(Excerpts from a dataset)

*** Begin section ***

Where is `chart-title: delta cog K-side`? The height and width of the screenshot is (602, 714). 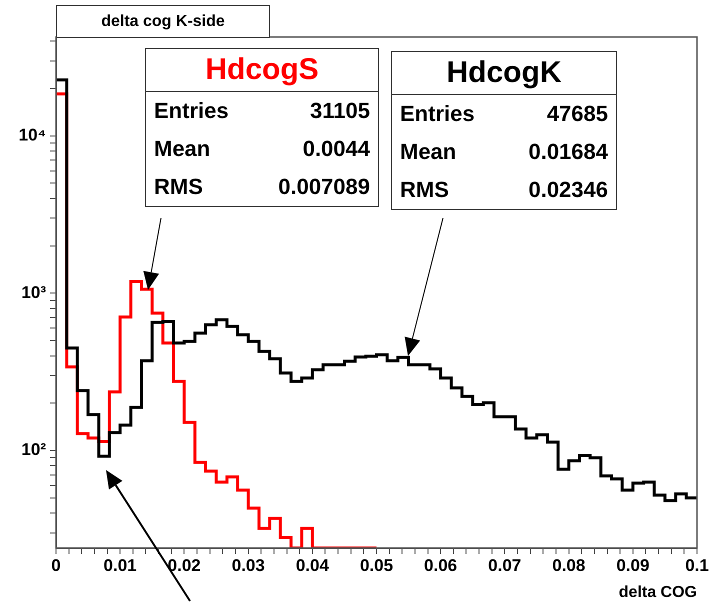
chart-title: delta cog K-side is located at coordinates (163, 22).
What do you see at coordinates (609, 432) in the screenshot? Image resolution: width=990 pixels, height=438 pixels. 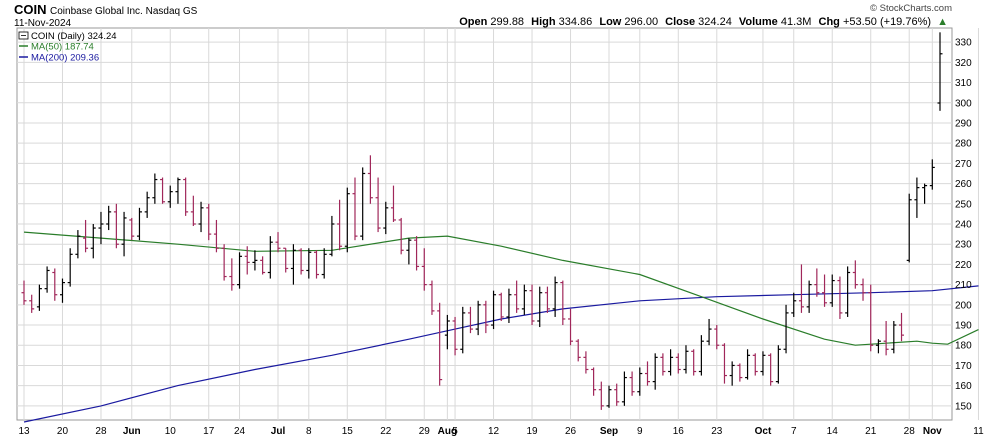 I see `x-tick-label: Sep` at bounding box center [609, 432].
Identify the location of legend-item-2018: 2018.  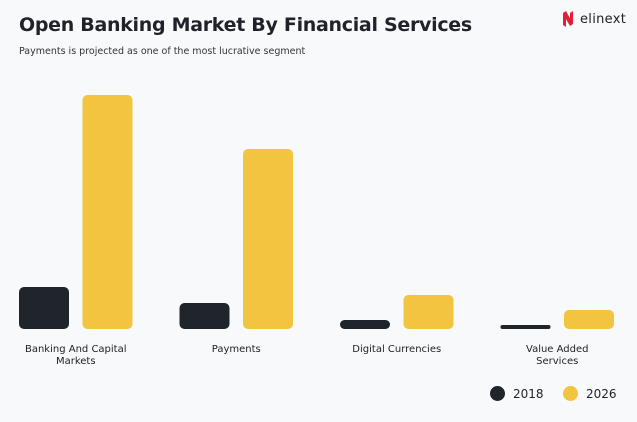
(517, 394).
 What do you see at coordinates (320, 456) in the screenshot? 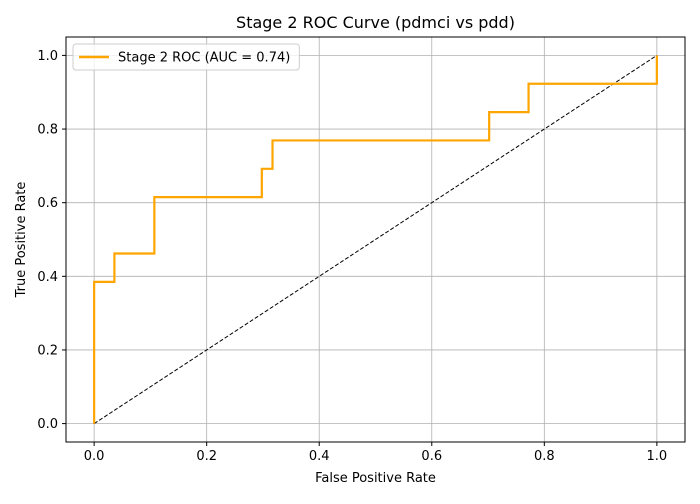
I see `x-tick-label: 0.4` at bounding box center [320, 456].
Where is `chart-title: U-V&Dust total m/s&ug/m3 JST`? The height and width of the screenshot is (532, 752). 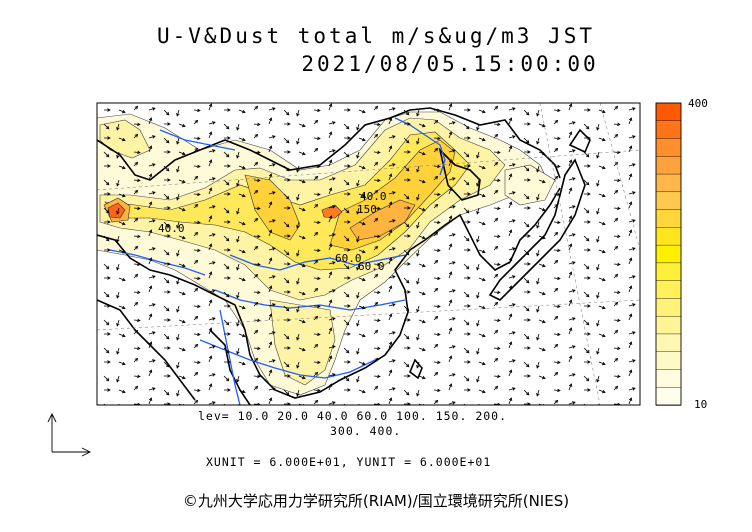 chart-title: U-V&Dust total m/s&ug/m3 JST is located at coordinates (376, 36).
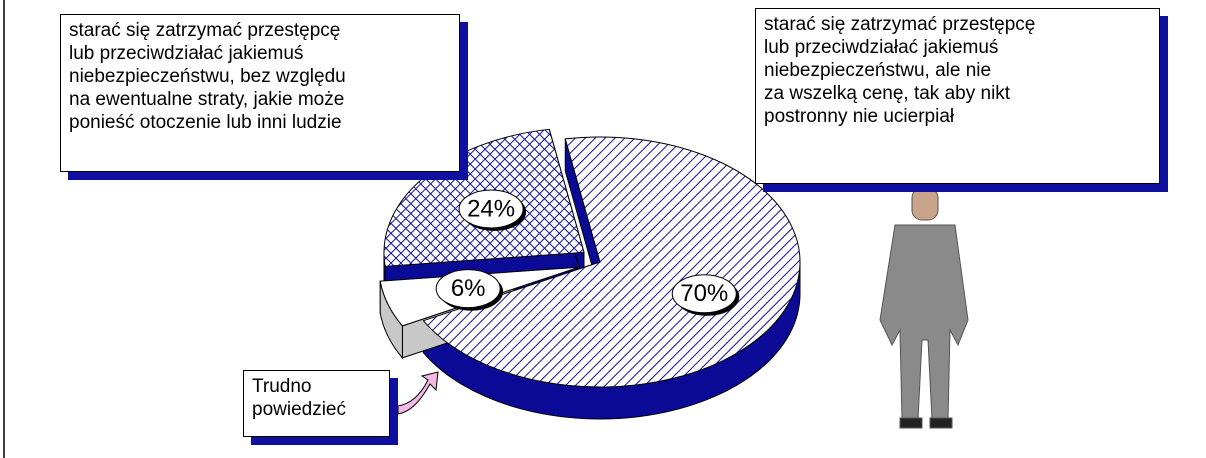 Image resolution: width=1206 pixels, height=458 pixels. I want to click on police-officer, so click(924, 302).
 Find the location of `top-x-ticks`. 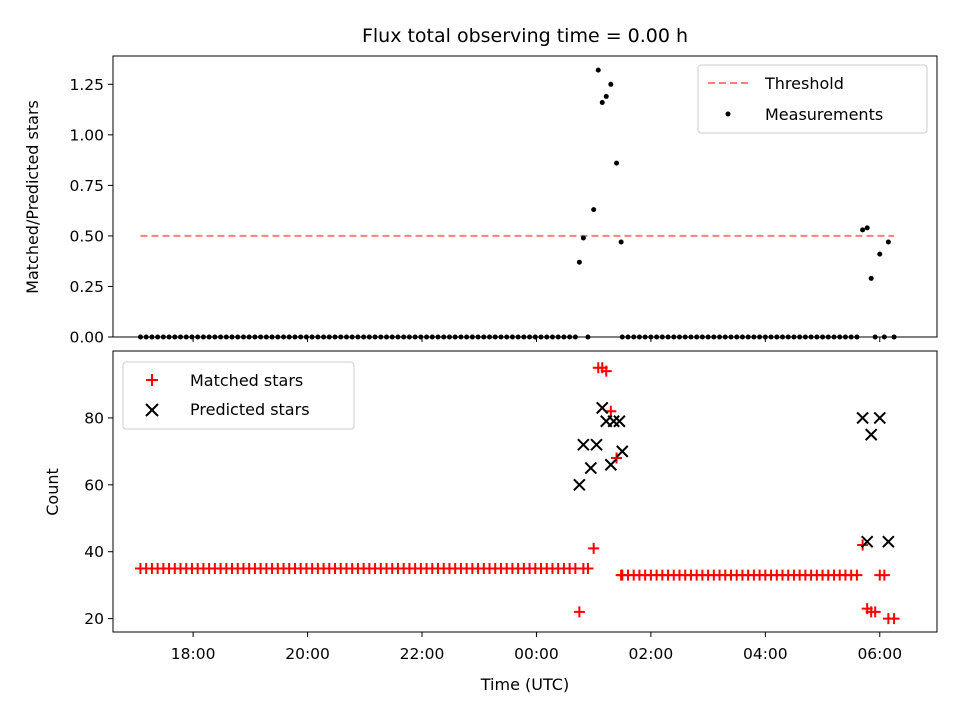

top-x-ticks is located at coordinates (536, 340).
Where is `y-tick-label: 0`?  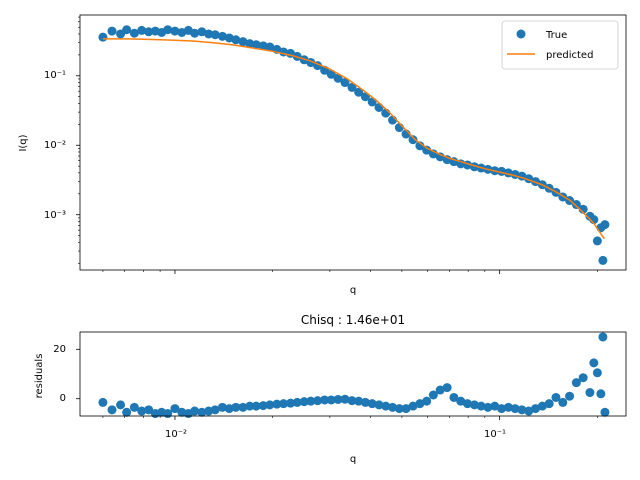
y-tick-label: 0 is located at coordinates (63, 398).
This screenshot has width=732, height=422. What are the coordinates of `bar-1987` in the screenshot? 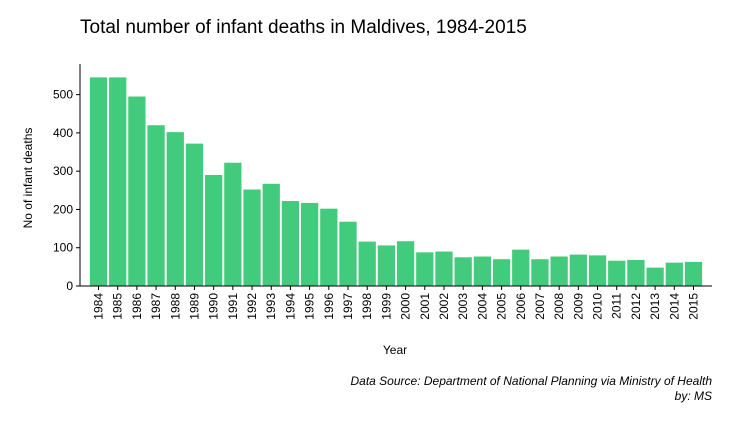 It's located at (156, 206).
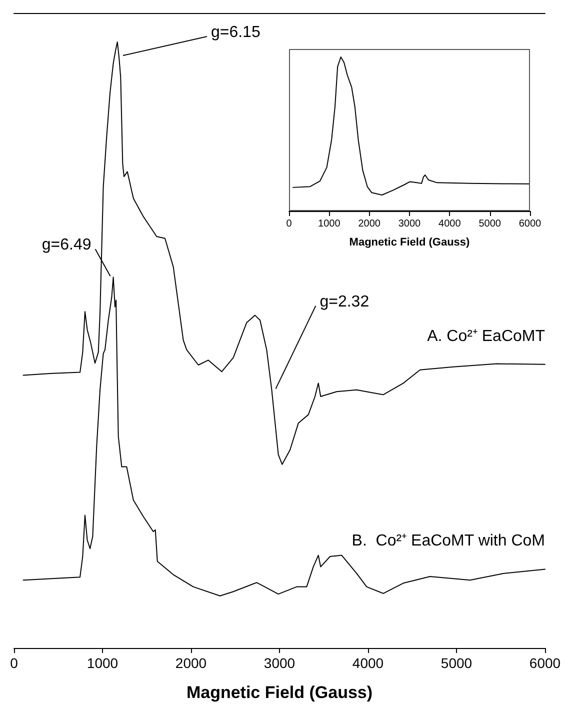 The image size is (568, 717). Describe the element at coordinates (486, 336) in the screenshot. I see `series-label: A. Co²⁺ EaCoMT` at that location.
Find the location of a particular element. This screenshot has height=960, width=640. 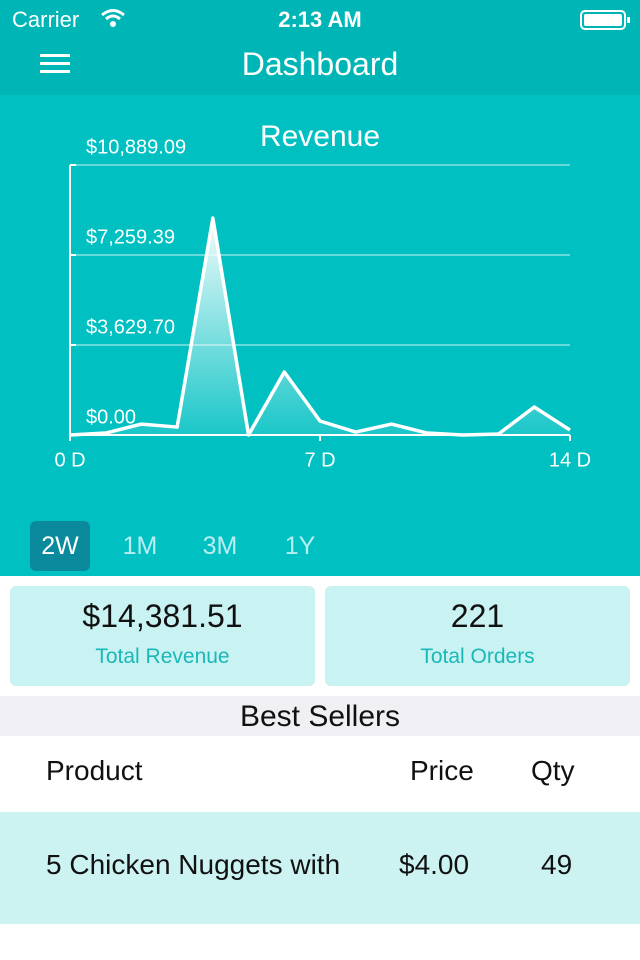

summary-label: Total Orders is located at coordinates (478, 656).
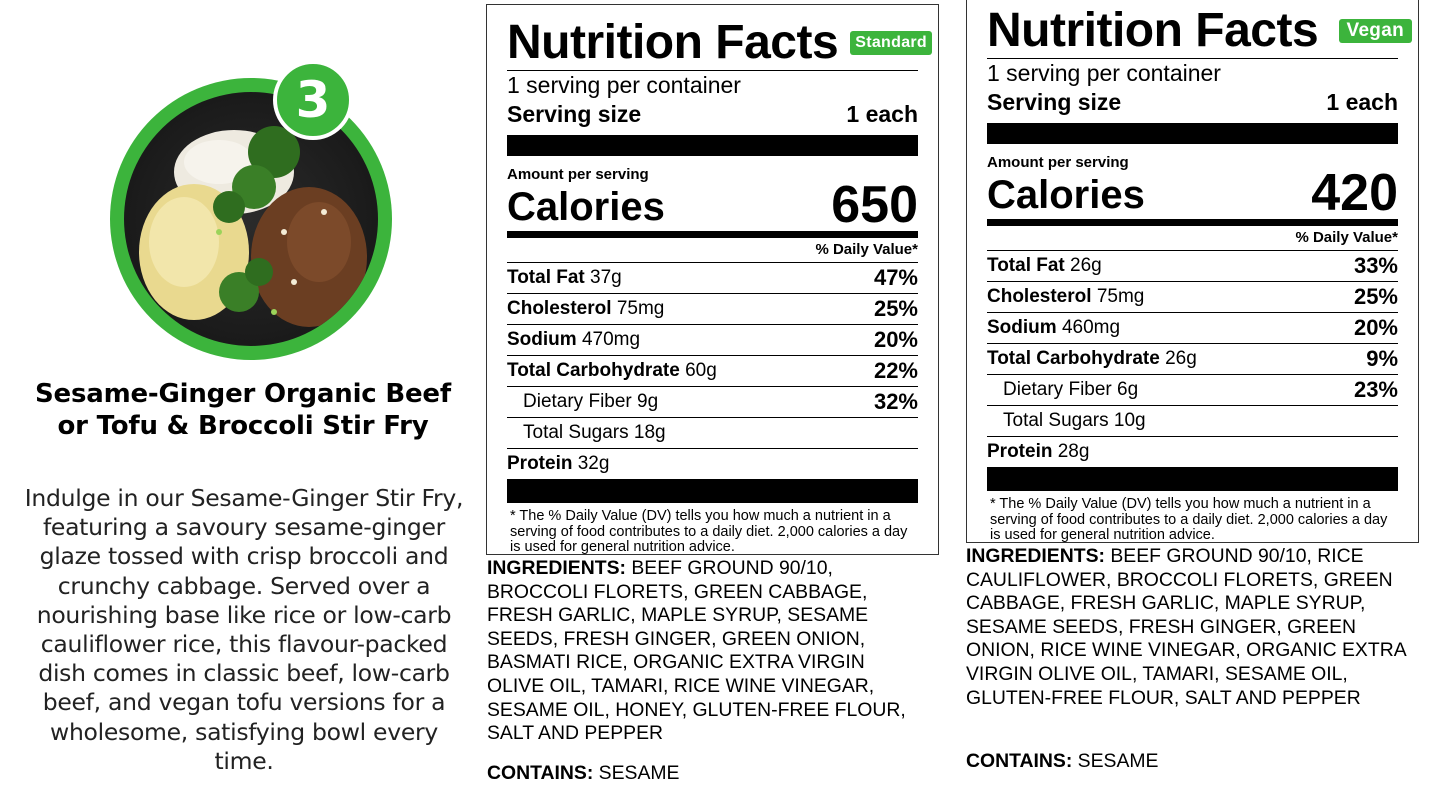 The width and height of the screenshot is (1445, 787). Describe the element at coordinates (1192, 390) in the screenshot. I see `nutrient-row: Dietary Fiber 6g 23%` at that location.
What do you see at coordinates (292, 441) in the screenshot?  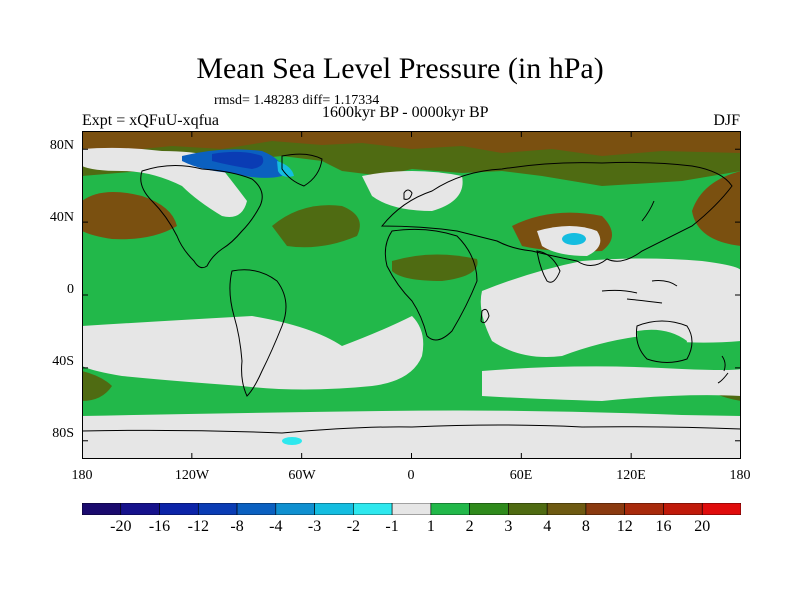 I see `antarctic-cyan-patch` at bounding box center [292, 441].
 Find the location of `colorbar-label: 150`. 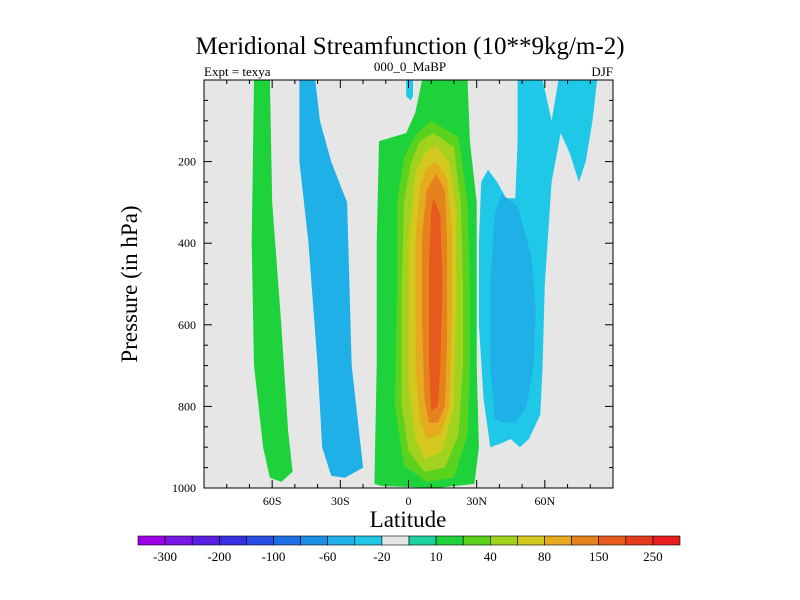

colorbar-label: 150 is located at coordinates (599, 556).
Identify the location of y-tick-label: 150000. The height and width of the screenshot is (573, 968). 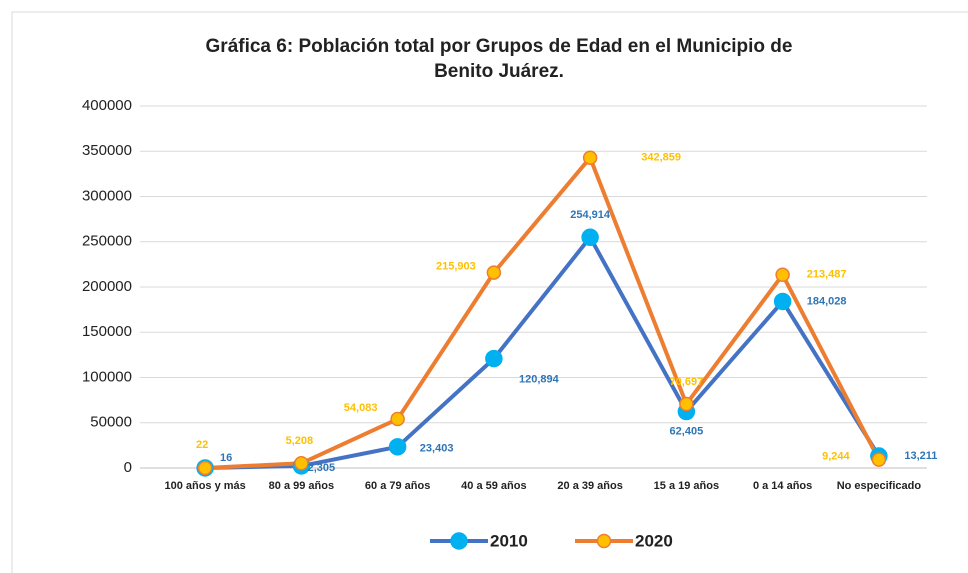
(107, 332).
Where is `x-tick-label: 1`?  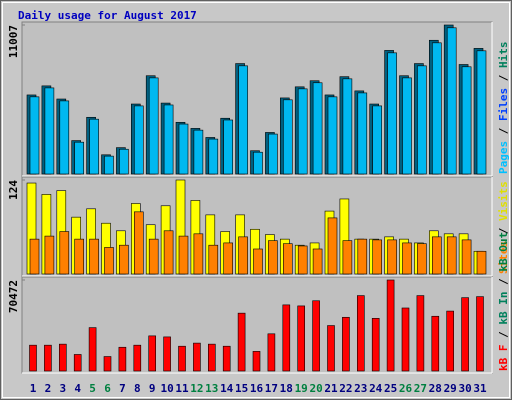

*** End section ***

**What is expected:** Starting at the line that contains "Identify the location of y-tick-label: 150000." and continuing through the end of the items, swap "screenshot" for "image" and keep everything else the same. Leave the pictures out of your answer.

**Written response:**
Identify the location of y-tick-label: 150000. The height and width of the image is (573, 968). 
(107, 332).
Where is `x-tick-label: 1`?  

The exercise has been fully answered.